The parents are intervening to defend the state's new Personal Learning Scholarship Accounts program from a lawsuit challenging the legislation that created it.

The suit, backed by the statewide teachers union, argues lawmakers violated the "single-subject" rule in the state constitution by inserting multiple education issues into one bill on the last day of this spring's legislative session.

The parents' legal filing argues that passing last-minute legislation with multiple provisions tacked on is a common practice. Their lawyers estimate that since 1997 the state has passed some 27 pieces of legislation that - like SB 850 - were described simply as "an act relating to education" and in many cases included a wide range of education-related provisions.

"The single subject rule does not provide a vehicle to second-guess the Legislature’s broad power to provide opportunities to Florida students," their brief argues. "A judicial action nullifying this law would not only arrest the Legislature’s ability to address the complexities and challenges of education in the 21st Century, but also would deprive thousands of Florida schoolchildren of the opportunities provided by this law."

The brief was part of a barrage of recent filings in the case, which will be argued Wednesday in a Tallahassee circuit court.

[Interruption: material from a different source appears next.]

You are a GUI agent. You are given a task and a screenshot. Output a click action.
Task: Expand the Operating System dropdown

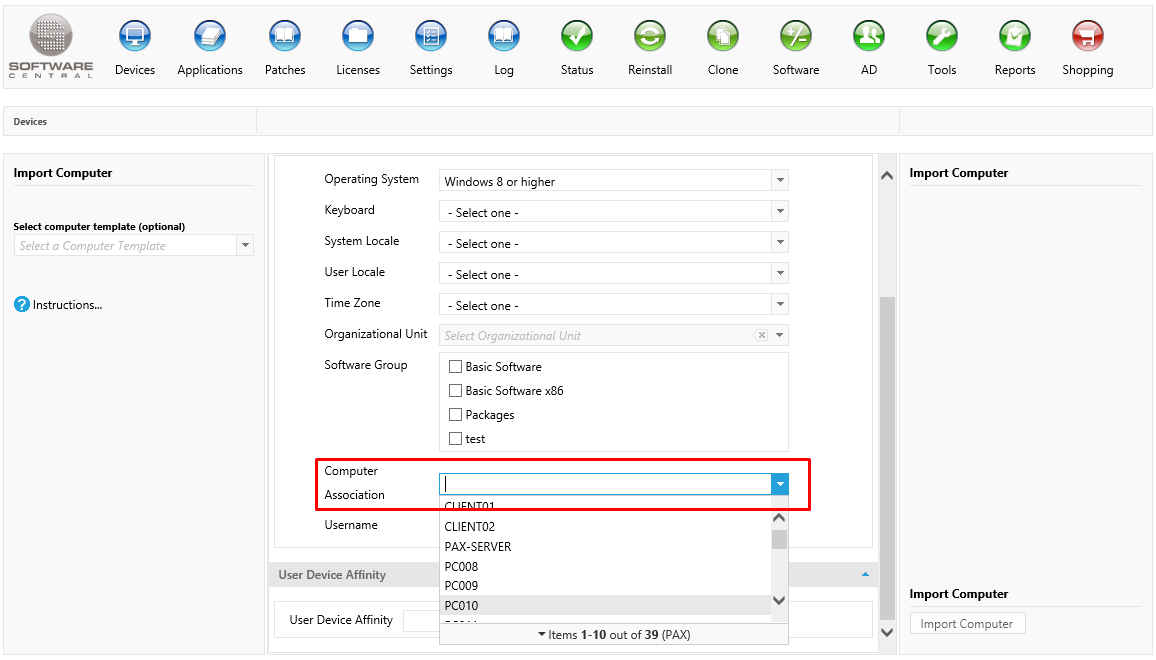(780, 181)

The state has questioned whether the lead plaintiff, a Lee County public school teacher, can even bring the case, arguing he can't show how the new law causes him any harm. The plaintiffs responded to those arguments Friday, and the state also filed a separate defense of the school choice legislation, which notes among other things that "the Legislature routinely enacts legislation with numerous sections."

The Personal Learning Scholarship Accounts for special needs students are administered by organizations like Step Up For Students, which co-hosts this blog.